Hal tersebut dilakukan sesuai dengan implementasi Peraturan Menteri Energi & Sumber Daya Mineral (ESDM) No. 37 Tahun 2016 tentang Pengelolaan PI 10 persen. Penyertaan saham BBWM di PT Migas Hulu Jabar ONWJ dilakukan sejak tahun 2017.
Prananto mengatakan, dengan adanya Deviden dari MUJ ONWJ menambah pendapatan BBWM di luar pendapatan utama produk Kilang LPG.
“Bertambahnya pendapatan BBWM mempengaruhi laba perusahaan, sehingga dividen ke Pemberintah Daerah Kabupaten Bekasi juga mengalami kenaikan,” tambahnya.
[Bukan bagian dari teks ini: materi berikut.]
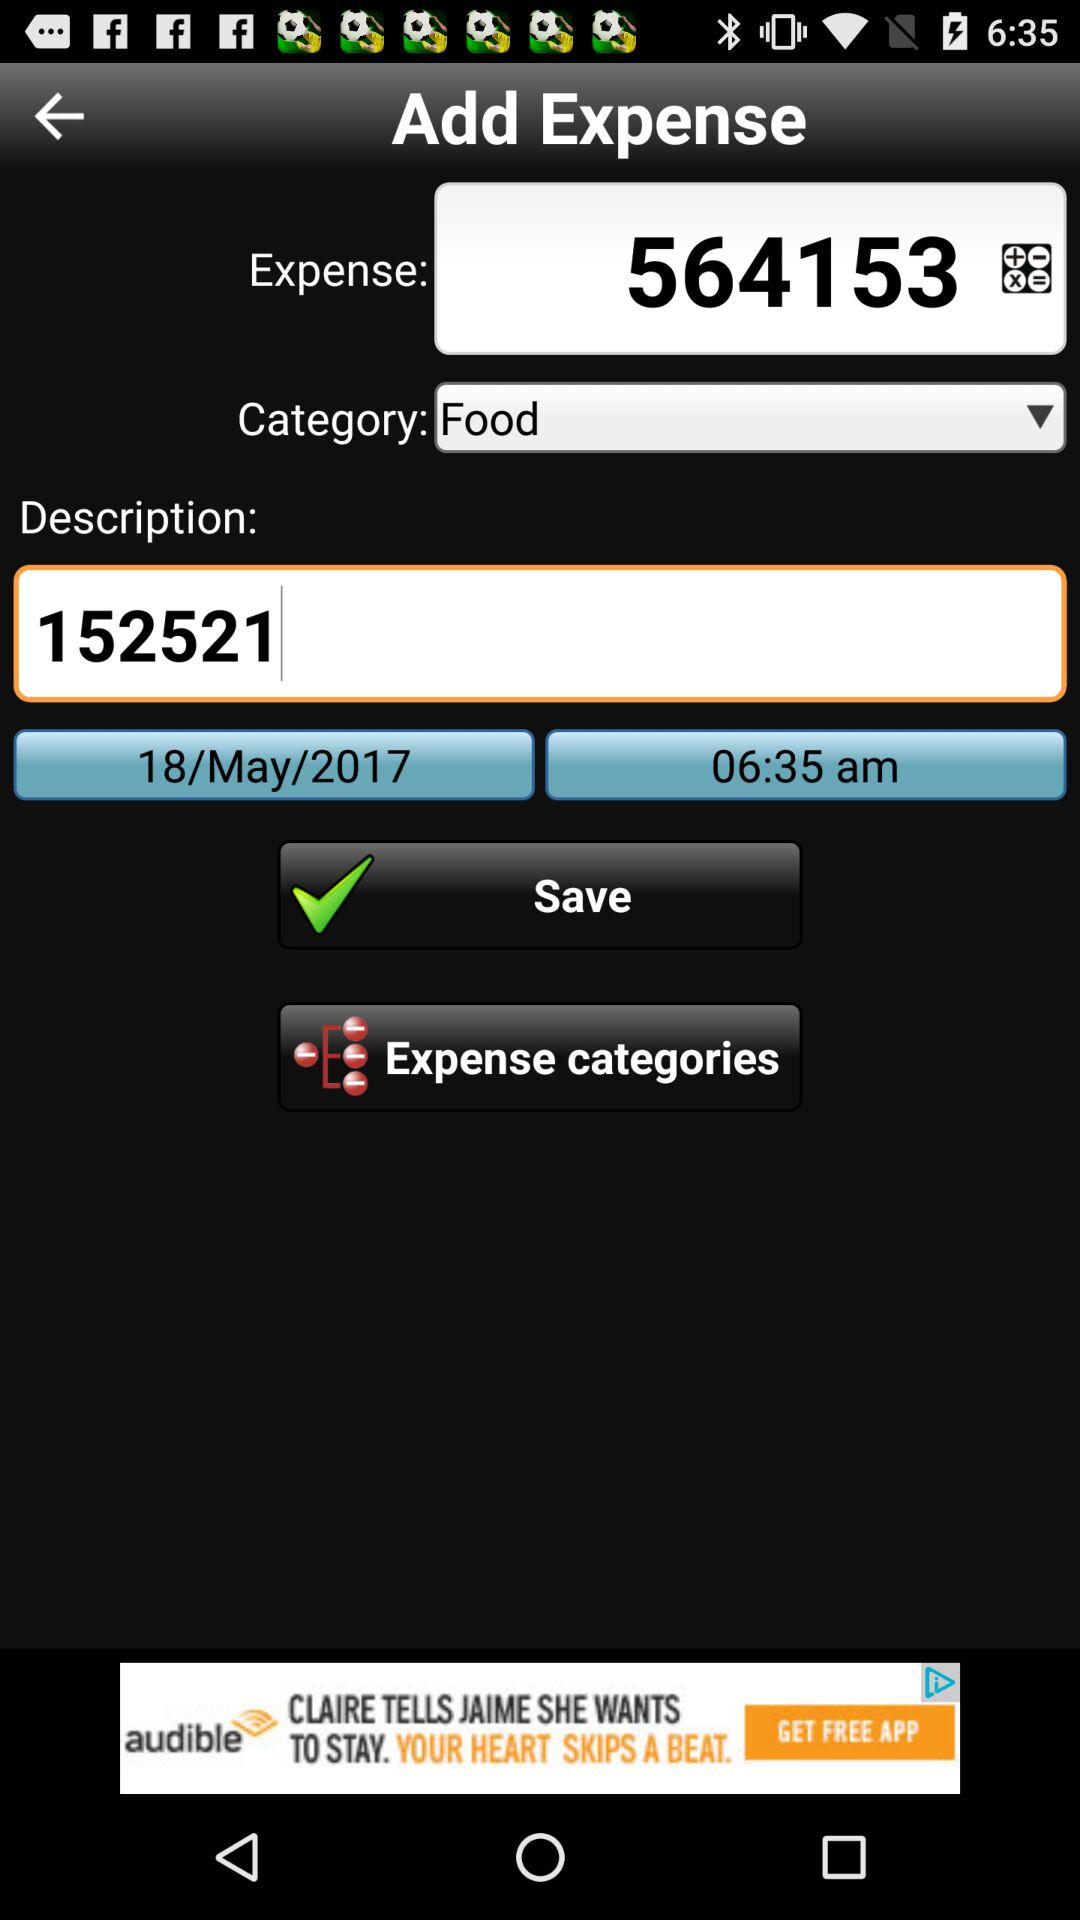 The height and width of the screenshot is (1920, 1080). What do you see at coordinates (59, 116) in the screenshot?
I see `go to back button` at bounding box center [59, 116].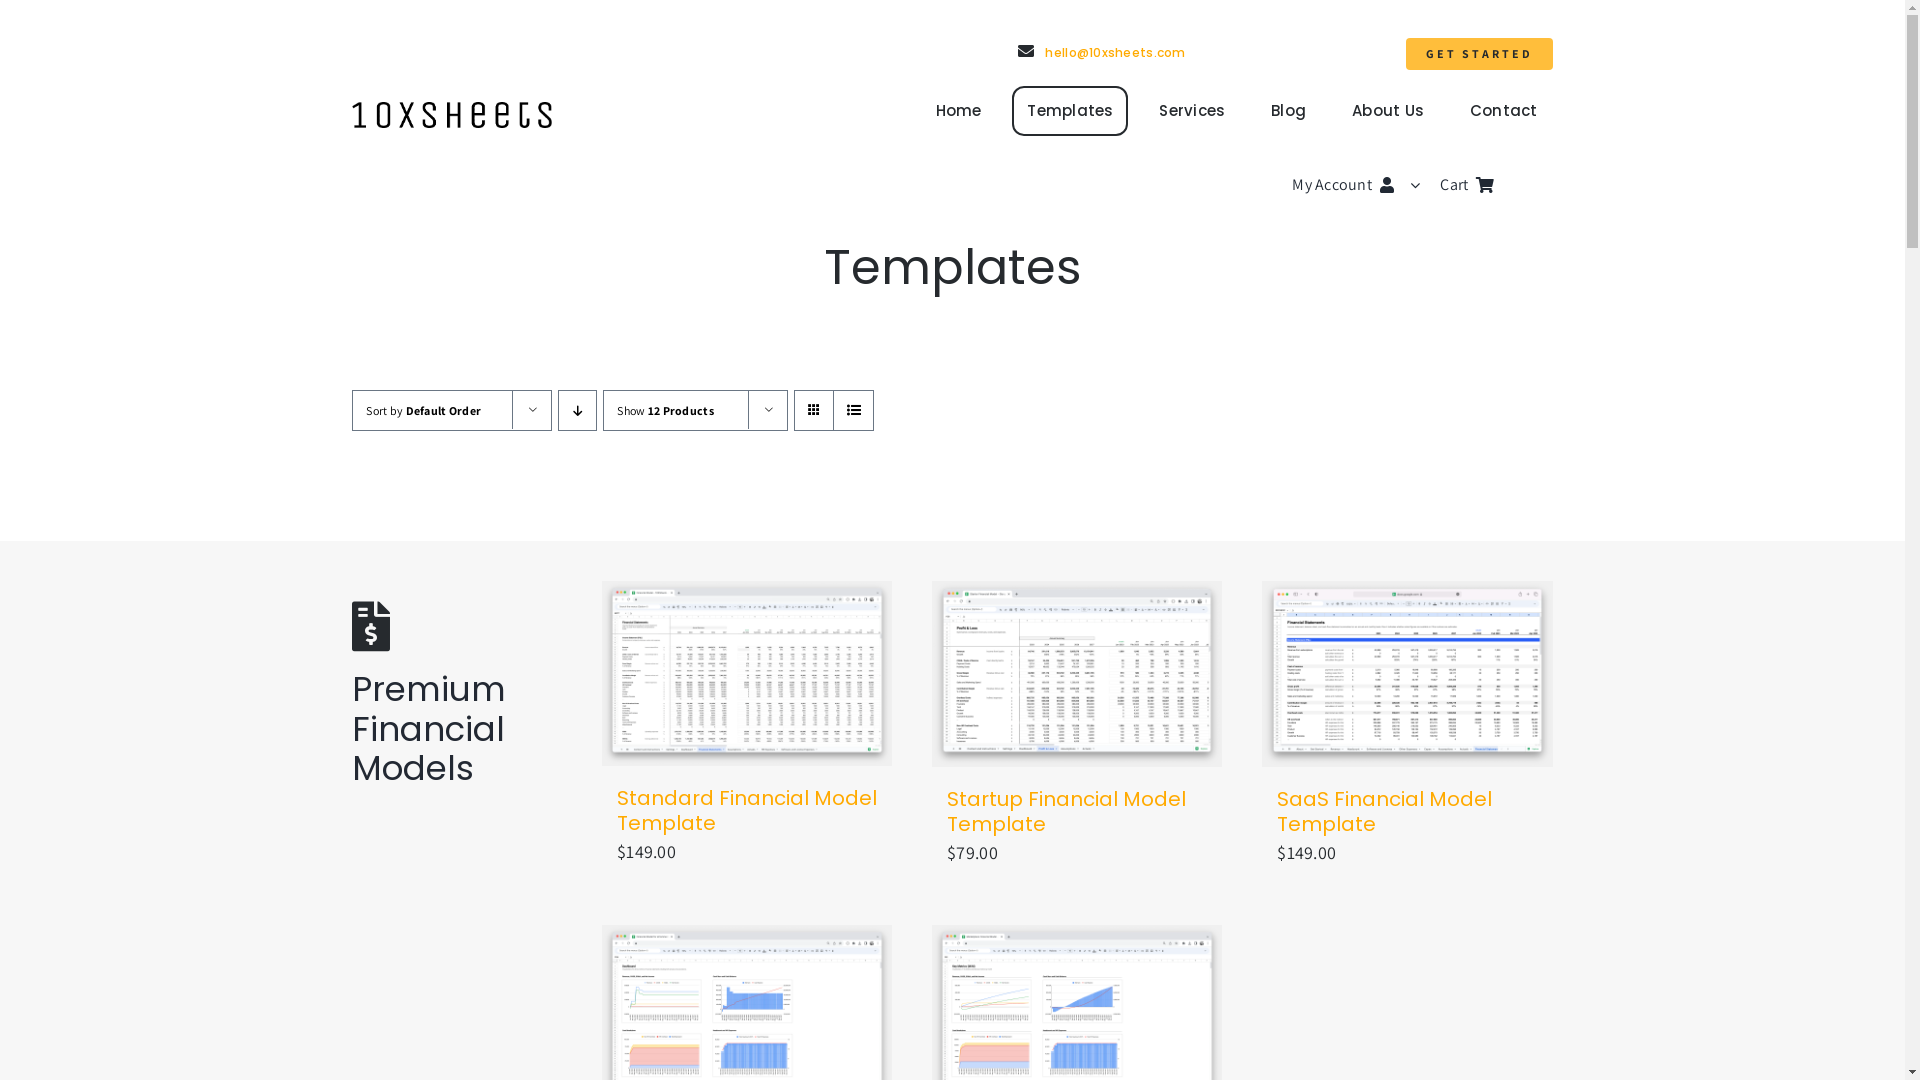 The image size is (1920, 1080). I want to click on Cart, so click(1496, 186).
Dia juga menjelaskan penerimaan bagi hasil dari PT Migas Hulu Jabar/MUJ ONWJ dimulai pada tahun 2019. Penerimaan bagi hasil dari MUJ ONWJ dibukukan sebagai pendapatan BBWM.
“Jadi tidak langsung disetorkan ke Pemerintah Kabupaten Bekasi. Setoran ke Pemerintah Kabupaten Bekasi dalam bentuk Dividen/PAD dari laba bersih perusahaan,” tandasnya. (**)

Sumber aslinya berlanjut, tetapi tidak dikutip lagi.